**GOAL OF THE EXERCISE**.
Among the entries below, one line contains "Navigate to Model Experiments breadcrumb" and another contains "The image size is (718, 445).". Transcribe those two lines and every line between them, exactly.

(Saved entries)
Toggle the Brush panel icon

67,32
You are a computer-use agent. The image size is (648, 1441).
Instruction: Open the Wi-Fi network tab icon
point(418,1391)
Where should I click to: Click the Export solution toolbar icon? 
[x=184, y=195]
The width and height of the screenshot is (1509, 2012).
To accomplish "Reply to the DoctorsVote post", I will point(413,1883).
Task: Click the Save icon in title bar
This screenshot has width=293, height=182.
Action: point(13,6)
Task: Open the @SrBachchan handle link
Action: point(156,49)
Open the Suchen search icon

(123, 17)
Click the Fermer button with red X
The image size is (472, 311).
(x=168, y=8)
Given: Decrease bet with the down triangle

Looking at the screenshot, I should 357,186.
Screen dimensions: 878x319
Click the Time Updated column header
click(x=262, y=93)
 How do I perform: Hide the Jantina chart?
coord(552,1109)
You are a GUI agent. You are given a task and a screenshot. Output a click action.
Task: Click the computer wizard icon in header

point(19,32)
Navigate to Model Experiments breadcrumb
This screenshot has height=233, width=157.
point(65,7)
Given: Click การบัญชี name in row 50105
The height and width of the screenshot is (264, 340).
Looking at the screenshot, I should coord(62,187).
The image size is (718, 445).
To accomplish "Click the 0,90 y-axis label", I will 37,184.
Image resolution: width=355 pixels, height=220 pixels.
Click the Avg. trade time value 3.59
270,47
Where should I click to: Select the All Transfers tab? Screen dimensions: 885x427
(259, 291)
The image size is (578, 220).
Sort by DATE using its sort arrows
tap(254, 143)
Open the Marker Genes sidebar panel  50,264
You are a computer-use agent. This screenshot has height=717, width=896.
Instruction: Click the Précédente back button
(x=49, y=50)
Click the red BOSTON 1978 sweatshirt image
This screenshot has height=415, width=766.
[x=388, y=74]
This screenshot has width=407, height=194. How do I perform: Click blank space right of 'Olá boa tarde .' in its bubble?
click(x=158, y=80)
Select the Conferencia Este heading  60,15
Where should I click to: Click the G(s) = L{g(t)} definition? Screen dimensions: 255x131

**REPLY TO THE EXERCISE**.
Navigate to Model Experiments breadcrumb
This screenshot has height=233, width=157.
point(65,7)
Given: Click การบัญชี name in row 50105
The height and width of the screenshot is (264, 340).
Looking at the screenshot, I should coord(62,187).
The image size is (718, 445).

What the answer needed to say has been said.